Non riusciamo a godere il presente perché siamo troppo impegnati a costruire il futuro perfetto.
“Cosa ti piacerebbe fare da grande?” È la domanda che viene posta a chiunque da quando ne ha memoria. Durante l’infanzia è divertente ascoltare le risposte più disparate perché tanto ‘tra poco lo scoprirà’; ma qualche anno dopo, durante la fase più complessa della vita di ogni essere umano, si è costretti a capire l’obiettivo al quale aspirare. Per alcuni è naturale, per altri arriva più tardi oppure non arriva mai. Ma chi è il fortunato?Ho sempre ammirato i sogni nel cassetto aperto: quelli che si urlano a voce alta, con la luce negli occhi, e che hanno un percorso definito da perseguire. Eppure non ho mai guardato l’altra faccia della medaglia: all’insoddisfazione che sorge negli animi di coloro che pur perseguendo con vivacità quel sogno, non lo raggiungono. Allora diventano tristi, si sentono inutili. Non trovano il loro posto nel mondo, si nutrono ogni giorno di inadeguatezza.Quindi ho creduto che i fortunati fossero solo coloro che avessero raggiunto il sogno: ancora una volta mi sbagliavo. Potrebbe accadere che il sogno tanto ambito in realtà non appartenesse al sognatore. Era solo nella sua testa. Era bello sognarlo, non realizzarlo. E dunque li inonderà la confusione e crederanno di aver perso solo anni della loro vita non solo a sognare ma anche a realizzare quell’obiettivo che pensavano fosse di vitale importanza.

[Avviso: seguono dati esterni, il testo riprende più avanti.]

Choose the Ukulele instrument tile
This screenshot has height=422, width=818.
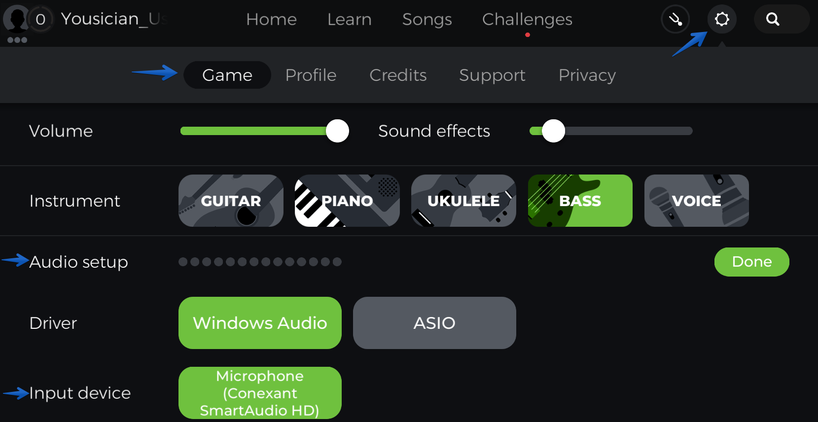tap(463, 201)
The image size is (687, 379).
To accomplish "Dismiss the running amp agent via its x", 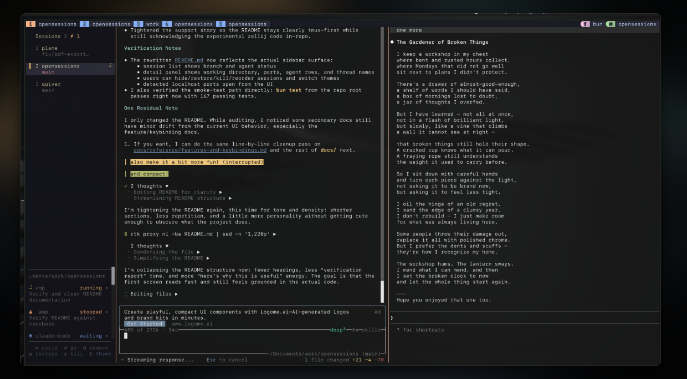I will (107, 288).
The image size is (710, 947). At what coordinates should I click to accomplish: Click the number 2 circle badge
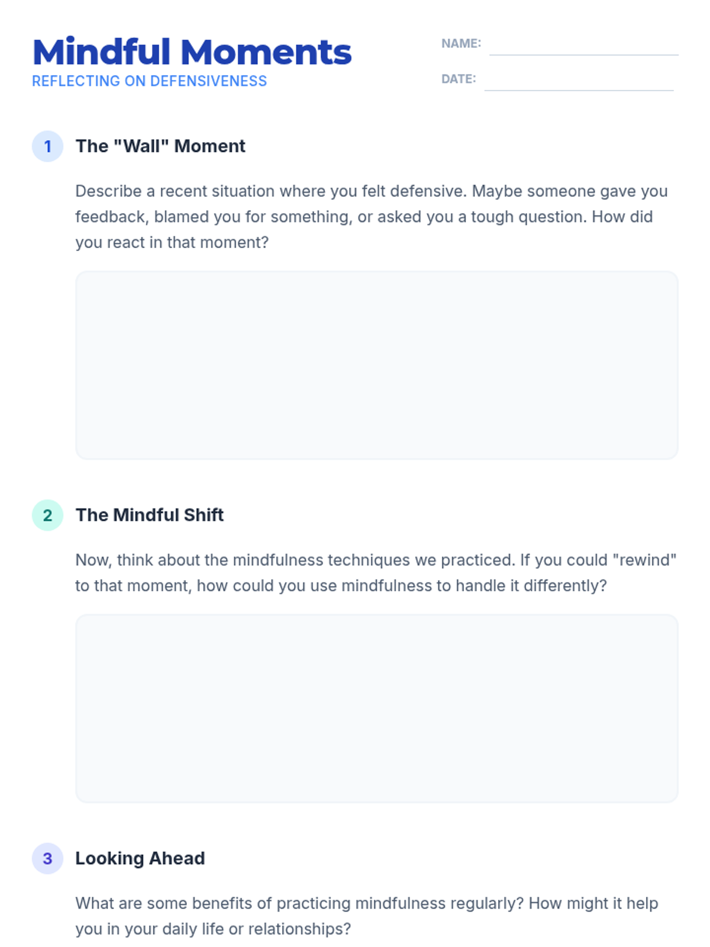47,515
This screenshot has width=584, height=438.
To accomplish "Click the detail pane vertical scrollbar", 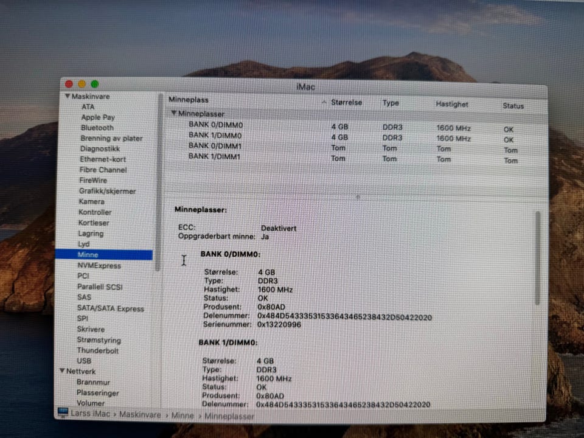I will tap(537, 258).
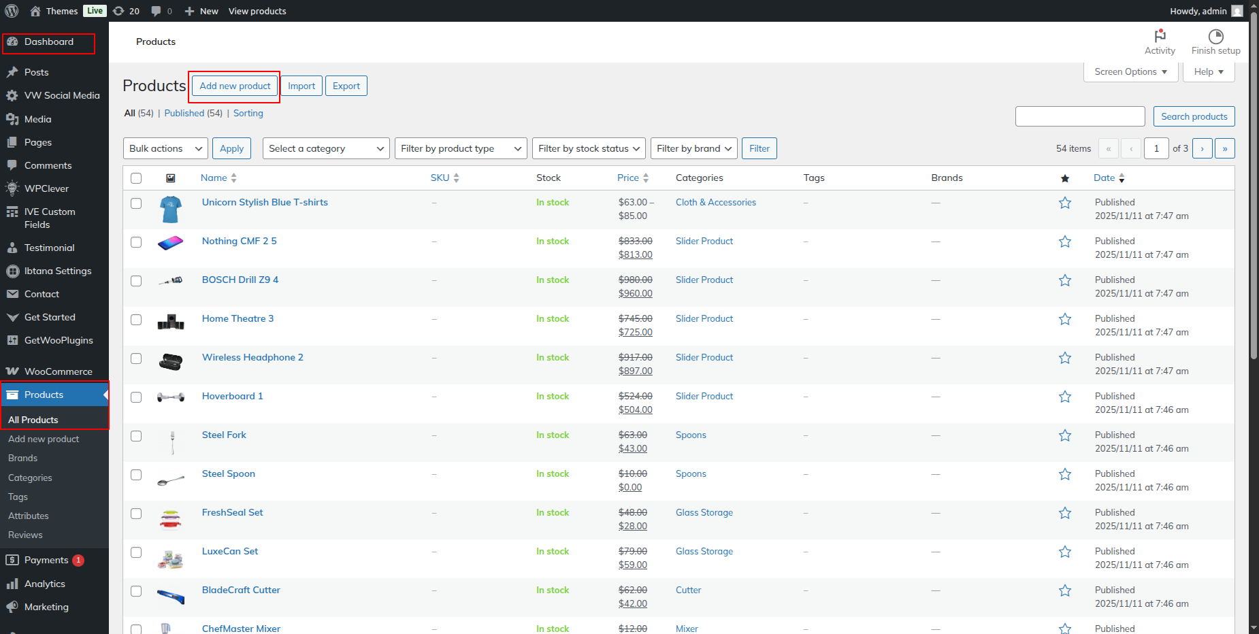Click the Add new product button
Viewport: 1259px width, 634px height.
point(235,86)
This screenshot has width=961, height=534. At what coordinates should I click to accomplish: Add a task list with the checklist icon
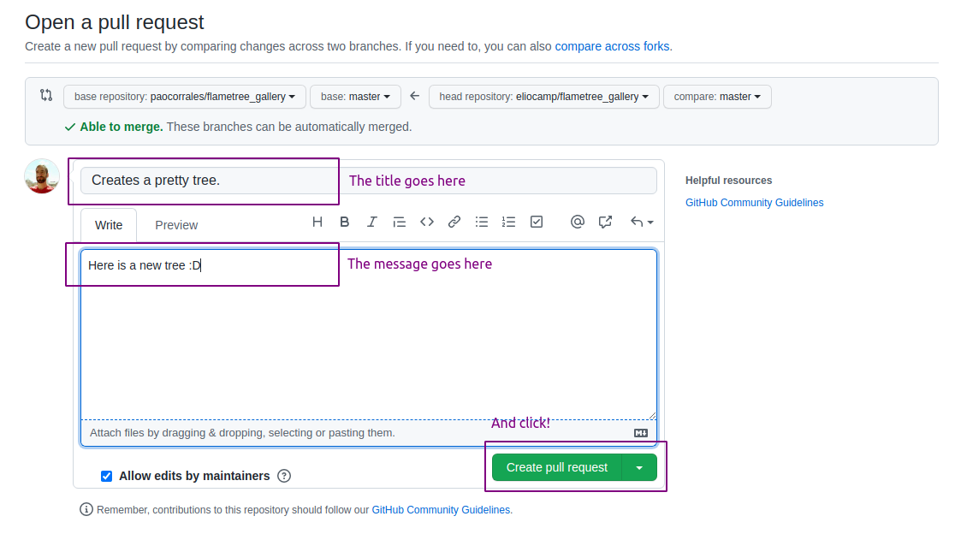(537, 222)
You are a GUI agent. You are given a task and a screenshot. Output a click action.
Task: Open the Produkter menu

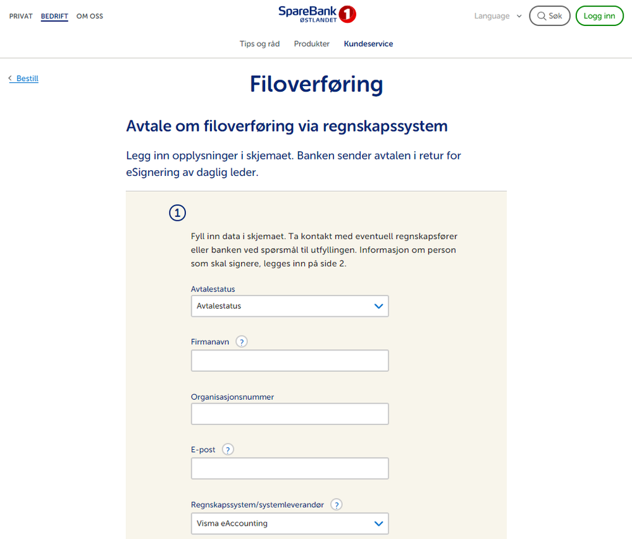(312, 44)
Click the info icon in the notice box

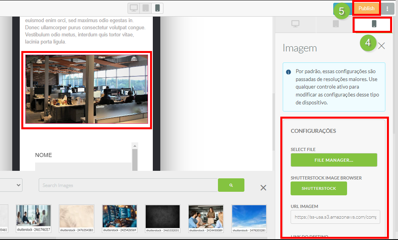289,72
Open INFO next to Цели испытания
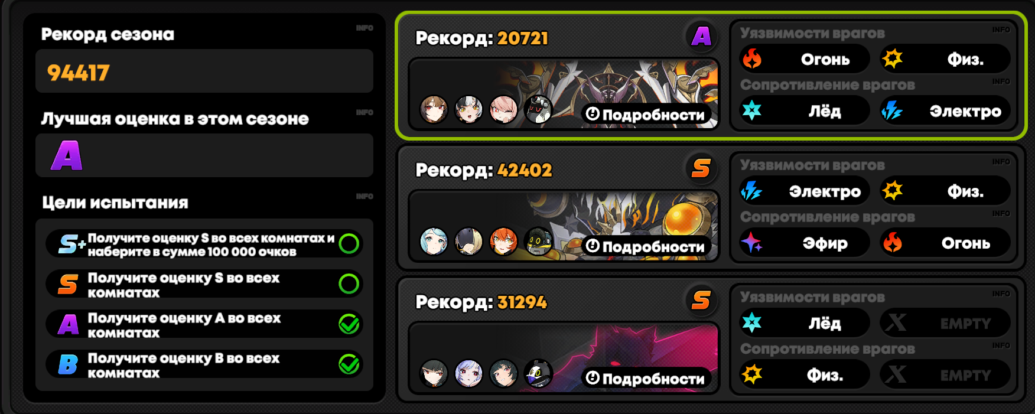This screenshot has height=414, width=1035. [x=364, y=196]
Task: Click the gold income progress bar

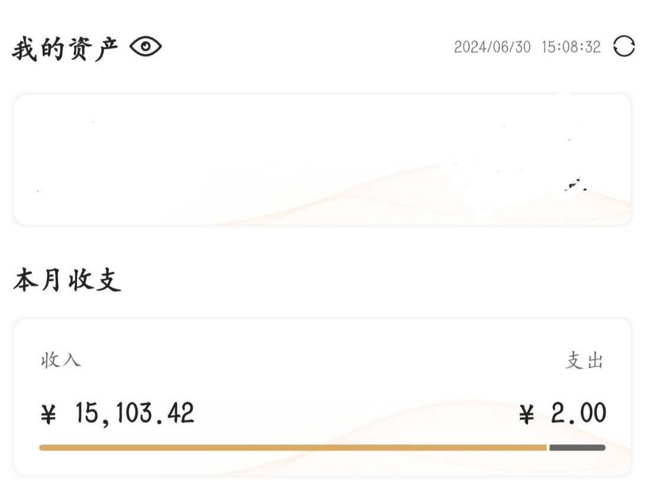Action: pos(293,448)
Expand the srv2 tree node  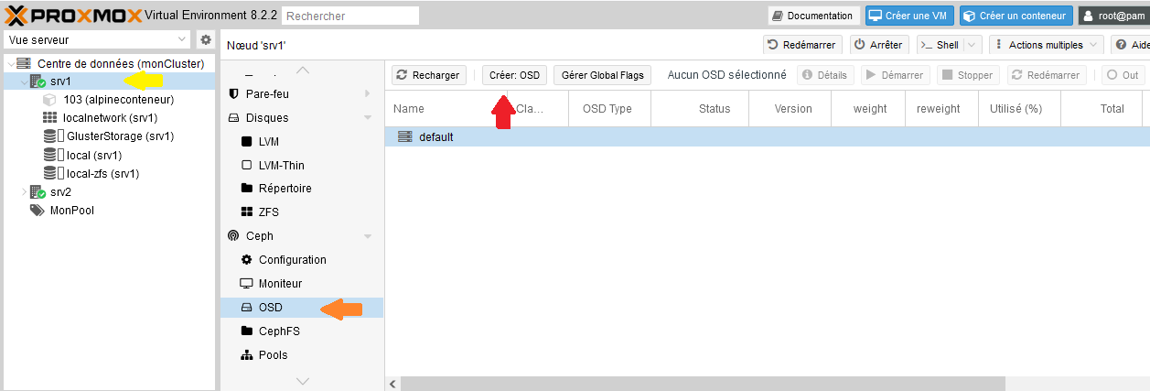point(24,191)
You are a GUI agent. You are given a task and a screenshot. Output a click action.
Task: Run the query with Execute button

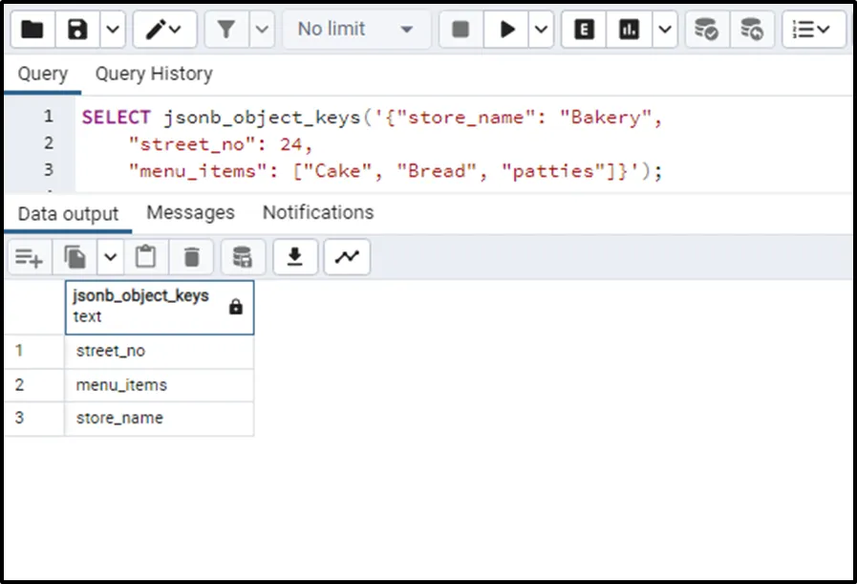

Ma allora chi sono i veri fortunati? Gli inetti? Quelli che vivono alla giornata?
Si crede troppo spesso che fissare o meno uno scopo nella vita elimini le variabili che si immettono nel nostro cammino. Ci sentiamo forti, padroni del destino. E poi, tutto ad un tratto, accade qualcosa non previsto che ci blocca completamente. Vorremmo camminare ma abbiamo le suole di cemento; vorremmo urlare ma la nostra bocca è cucita. Ci dimentichiamo cosa significhi respirare. Impariamo ad ascoltare solo l’ansia che riposa, si sveglia, ci parla, si nasconde, ci confonde. È tanto invisibile quanto evidente. Viviamo ma il mondo è fermo ad osservarci, a giudicarci. Siamo semplicemente vivi, ma non è semplice. Il tempo che passa sembra aiutarci ma contemporaneamente ci inganna: ci convince che, come le ore, anche il dolore farà il suo corso; ma le delusioni, come le lancette, fanno un giro e proprio durante l’anniversario delle emozioni tornerà quel ricordo offuscato ma sufficiente a farci sentire vuoti.
La realtà è che credo sia proprio qui la categoria dei fortunati. Coloro che sanno accogliere il dolore e sono in grado di aggiungerlo al catalogo delle emozioni, parificando l’intensità del pianto alla forza di una risata, il vuoto straziante alla serenità avvolgente. Coloro che riescono ad associare la felicità alle piccole cose anche se momentanee, anche se non torneranno più. Coloro che sanno apprezzare il respiro.